Exercises: 1) Carry out this scheme, using the fact that from any point in an equilateral triangle the sum of the three perpendicular segments is constant and equal to the altitude.

2) Using the corresponding fact when P is outside UVW, discuss the complementary problem.

In three dimensions one might study a similar problem: Given four points A, B, C, D; to find a fifth point P such that a + b + c + d is a minimum.

* Exercise: Investigate this problem and its complementary problem by the methods of §1, or by using a regular tetrahedron.
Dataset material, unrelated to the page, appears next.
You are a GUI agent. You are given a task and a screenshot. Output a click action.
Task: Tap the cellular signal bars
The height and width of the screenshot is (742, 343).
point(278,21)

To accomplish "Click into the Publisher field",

5. Generalization to the Street Network Problem

In Steiner’s problem three fixed points A, B, C are given. It is natural to generalize this problem to the case of n given points, A1, A2, · · ·, An; we ask for the point P in the plane for which the sum of the distances a1 + a2 +... + an is a minimum, where ai is the distance PAi. (For four points, arranged as in Fig. 215, the point P is the point of intersection of the diagonals of the quadrilateral A1A2A3A4; the reader may prove this as an exercise.) This problem, which was also treated by Steiner, does not lead to interesting results. It is one of the superficial generalizations not infrequently found in mathematical literature. To find the really significant extension of Steiner’s problem we must abandon the search for a single point P. Instead, we look for the “street network” of shortest total length. Mathematically expressed: Given n points, A1, · · ·, An to find a connected system of straight line segments of shortest total length such that any two of the given points can be joined by a polygon consisting of segments of the system.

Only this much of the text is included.